# Listed records:

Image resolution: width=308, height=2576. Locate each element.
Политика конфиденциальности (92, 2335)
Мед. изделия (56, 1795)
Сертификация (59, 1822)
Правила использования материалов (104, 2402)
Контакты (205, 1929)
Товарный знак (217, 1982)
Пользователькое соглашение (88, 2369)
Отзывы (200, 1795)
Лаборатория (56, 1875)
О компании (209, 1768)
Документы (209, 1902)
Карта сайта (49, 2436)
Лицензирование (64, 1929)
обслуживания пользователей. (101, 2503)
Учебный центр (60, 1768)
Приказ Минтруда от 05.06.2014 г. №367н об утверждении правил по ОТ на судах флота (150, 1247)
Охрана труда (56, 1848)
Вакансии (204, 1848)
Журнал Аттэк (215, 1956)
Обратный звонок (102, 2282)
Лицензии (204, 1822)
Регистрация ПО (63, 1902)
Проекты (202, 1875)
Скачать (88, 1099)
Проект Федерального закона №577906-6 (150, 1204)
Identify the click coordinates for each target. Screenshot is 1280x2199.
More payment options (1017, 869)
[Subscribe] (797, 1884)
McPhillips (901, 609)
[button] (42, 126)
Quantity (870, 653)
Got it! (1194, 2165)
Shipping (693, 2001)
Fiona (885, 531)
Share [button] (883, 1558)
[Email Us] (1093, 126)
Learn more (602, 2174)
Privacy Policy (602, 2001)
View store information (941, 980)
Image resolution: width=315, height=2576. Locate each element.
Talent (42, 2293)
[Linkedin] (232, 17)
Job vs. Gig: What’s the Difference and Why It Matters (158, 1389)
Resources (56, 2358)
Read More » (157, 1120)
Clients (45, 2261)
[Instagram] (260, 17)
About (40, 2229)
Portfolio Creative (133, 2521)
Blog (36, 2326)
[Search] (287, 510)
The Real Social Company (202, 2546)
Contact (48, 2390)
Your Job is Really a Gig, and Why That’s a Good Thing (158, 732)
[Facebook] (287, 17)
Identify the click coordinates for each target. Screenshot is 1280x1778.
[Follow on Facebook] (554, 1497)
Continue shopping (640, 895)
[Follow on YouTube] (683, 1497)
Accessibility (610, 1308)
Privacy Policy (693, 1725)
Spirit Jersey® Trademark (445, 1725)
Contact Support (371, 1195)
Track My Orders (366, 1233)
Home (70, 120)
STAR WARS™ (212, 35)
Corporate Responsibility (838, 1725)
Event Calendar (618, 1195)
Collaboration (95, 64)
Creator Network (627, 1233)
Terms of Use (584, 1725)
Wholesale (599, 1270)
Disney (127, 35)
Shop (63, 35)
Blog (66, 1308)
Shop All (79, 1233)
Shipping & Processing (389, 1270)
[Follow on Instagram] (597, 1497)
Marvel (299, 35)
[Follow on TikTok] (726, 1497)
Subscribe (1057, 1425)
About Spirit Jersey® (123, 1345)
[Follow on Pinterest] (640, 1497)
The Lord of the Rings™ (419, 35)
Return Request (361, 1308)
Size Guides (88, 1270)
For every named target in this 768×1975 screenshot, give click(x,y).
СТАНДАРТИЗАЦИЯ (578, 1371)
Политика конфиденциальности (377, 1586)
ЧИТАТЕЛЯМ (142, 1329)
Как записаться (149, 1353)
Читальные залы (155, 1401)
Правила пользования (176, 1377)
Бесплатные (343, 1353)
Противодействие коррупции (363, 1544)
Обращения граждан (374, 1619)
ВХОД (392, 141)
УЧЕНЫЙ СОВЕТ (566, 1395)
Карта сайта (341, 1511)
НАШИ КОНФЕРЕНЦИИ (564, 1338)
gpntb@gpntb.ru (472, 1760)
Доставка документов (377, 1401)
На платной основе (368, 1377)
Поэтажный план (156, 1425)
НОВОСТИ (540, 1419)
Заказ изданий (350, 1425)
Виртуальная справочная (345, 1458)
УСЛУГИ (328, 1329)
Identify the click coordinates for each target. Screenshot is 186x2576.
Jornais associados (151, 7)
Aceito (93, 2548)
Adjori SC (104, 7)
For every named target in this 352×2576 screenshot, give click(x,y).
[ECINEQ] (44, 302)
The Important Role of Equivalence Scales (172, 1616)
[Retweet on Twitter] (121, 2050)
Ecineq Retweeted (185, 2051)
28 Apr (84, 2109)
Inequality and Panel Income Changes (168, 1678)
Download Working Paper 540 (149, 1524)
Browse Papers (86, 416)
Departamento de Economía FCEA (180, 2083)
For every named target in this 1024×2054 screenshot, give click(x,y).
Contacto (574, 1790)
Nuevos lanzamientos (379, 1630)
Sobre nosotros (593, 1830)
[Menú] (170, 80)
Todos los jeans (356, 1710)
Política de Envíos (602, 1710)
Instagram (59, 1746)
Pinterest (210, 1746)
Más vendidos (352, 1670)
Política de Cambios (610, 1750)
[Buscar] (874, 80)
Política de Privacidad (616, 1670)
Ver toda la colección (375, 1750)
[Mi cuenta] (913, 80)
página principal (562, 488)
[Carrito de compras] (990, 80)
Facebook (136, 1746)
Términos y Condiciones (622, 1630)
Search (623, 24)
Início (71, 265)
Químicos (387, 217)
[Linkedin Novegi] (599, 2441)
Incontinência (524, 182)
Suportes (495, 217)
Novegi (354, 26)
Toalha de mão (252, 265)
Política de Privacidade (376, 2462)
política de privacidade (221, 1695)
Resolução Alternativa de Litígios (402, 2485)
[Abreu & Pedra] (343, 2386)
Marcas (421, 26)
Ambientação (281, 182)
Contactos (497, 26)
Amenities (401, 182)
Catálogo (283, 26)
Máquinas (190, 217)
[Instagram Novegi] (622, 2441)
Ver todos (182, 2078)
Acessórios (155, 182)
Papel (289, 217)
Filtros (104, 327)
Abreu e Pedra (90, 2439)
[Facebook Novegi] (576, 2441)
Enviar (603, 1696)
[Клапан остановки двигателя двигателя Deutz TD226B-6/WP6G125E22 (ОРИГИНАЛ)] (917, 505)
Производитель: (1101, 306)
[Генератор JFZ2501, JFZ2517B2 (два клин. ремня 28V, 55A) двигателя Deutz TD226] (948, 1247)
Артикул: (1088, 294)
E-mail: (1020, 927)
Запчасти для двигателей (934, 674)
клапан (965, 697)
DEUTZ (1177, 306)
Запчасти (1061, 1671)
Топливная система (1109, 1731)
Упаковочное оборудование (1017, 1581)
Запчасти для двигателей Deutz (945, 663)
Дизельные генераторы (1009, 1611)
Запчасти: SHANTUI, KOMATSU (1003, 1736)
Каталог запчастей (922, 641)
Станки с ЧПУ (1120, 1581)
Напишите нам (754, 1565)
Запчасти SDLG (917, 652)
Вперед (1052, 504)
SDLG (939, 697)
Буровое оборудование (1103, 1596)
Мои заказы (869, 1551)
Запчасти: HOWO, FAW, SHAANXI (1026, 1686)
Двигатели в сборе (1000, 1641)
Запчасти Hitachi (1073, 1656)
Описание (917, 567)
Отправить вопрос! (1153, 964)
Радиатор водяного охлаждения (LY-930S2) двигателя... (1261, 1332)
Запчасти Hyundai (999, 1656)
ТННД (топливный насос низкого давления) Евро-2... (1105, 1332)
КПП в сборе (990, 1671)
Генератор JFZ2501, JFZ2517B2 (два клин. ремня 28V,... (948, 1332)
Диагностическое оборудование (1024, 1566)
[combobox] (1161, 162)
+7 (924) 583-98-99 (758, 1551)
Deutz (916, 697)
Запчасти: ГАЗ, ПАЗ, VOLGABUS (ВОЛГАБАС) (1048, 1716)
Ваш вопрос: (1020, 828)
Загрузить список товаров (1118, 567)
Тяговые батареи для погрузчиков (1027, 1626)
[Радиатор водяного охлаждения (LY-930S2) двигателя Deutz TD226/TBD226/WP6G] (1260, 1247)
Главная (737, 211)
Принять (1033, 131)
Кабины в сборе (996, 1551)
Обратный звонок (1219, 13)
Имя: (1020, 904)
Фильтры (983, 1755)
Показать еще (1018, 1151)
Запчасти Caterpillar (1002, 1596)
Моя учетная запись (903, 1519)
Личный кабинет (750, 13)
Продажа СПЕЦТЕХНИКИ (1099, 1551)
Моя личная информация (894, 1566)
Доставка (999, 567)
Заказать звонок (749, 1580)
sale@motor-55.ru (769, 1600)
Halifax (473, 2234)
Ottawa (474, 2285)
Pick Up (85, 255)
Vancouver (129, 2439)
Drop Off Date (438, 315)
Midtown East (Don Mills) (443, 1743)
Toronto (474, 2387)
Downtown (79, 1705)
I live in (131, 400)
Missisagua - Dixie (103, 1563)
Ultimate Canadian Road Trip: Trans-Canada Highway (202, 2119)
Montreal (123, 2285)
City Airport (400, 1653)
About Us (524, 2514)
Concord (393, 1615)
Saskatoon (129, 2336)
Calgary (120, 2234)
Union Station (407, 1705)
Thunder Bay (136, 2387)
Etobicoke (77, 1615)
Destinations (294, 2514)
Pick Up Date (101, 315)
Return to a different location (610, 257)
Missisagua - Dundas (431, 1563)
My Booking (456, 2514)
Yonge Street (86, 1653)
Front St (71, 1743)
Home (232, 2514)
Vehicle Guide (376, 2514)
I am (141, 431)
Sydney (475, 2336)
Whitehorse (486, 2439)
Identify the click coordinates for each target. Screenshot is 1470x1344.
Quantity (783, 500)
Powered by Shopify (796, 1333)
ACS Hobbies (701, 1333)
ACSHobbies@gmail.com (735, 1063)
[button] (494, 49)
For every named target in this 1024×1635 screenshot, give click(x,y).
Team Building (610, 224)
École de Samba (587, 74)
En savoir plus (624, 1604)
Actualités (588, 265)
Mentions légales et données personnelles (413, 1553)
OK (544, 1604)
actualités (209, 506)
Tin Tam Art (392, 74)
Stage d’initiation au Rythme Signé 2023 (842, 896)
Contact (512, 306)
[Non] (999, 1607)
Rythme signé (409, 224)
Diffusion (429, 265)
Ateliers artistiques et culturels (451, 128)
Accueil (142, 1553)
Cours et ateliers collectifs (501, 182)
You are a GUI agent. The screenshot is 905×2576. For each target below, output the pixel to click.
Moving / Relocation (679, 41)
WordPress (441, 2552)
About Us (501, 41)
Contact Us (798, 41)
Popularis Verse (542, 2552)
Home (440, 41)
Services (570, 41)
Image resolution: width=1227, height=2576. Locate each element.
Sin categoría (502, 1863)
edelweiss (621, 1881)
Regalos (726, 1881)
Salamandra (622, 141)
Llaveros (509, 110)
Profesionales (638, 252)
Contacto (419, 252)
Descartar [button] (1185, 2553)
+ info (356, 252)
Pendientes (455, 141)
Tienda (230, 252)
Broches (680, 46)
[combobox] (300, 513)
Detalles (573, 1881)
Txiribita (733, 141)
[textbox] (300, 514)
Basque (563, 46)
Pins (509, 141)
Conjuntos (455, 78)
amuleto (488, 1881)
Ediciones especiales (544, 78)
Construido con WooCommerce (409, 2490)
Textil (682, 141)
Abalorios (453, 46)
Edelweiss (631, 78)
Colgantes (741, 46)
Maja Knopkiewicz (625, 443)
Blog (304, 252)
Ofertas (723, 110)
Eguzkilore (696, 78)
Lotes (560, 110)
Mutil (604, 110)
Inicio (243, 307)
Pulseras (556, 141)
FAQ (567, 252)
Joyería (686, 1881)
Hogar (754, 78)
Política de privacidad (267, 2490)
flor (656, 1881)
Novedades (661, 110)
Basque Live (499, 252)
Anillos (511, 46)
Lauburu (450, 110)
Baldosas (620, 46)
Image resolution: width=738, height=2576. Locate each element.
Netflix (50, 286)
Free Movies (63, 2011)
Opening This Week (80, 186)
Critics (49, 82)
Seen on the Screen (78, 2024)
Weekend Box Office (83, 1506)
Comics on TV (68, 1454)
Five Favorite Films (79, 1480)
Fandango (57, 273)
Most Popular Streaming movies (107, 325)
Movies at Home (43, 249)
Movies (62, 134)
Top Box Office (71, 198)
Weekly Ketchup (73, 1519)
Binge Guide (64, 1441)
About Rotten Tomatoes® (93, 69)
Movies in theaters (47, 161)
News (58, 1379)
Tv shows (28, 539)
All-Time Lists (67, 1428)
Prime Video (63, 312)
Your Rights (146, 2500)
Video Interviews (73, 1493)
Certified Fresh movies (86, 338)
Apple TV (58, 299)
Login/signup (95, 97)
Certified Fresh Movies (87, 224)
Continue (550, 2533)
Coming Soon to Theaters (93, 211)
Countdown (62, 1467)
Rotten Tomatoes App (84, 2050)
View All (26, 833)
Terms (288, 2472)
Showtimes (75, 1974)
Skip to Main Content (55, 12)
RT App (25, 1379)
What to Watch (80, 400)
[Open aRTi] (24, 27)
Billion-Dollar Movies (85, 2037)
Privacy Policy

# What is needed:
Starting with the line with "[ECINEQ] (44, 302)" above and going on through the line with "Departamento de Economía FCEA (180, 2083)", transcribe every line exactly, both ends included, and add nothing.

# Written answer:
[ECINEQ] (44, 302)
The Important Role of Equivalence Scales (172, 1616)
[Retweet on Twitter] (121, 2050)
Ecineq Retweeted (185, 2051)
28 Apr (84, 2109)
Inequality and Panel Income Changes (168, 1678)
Download Working Paper 540 (149, 1524)
Browse Papers (86, 416)
Departamento de Economía FCEA (180, 2083)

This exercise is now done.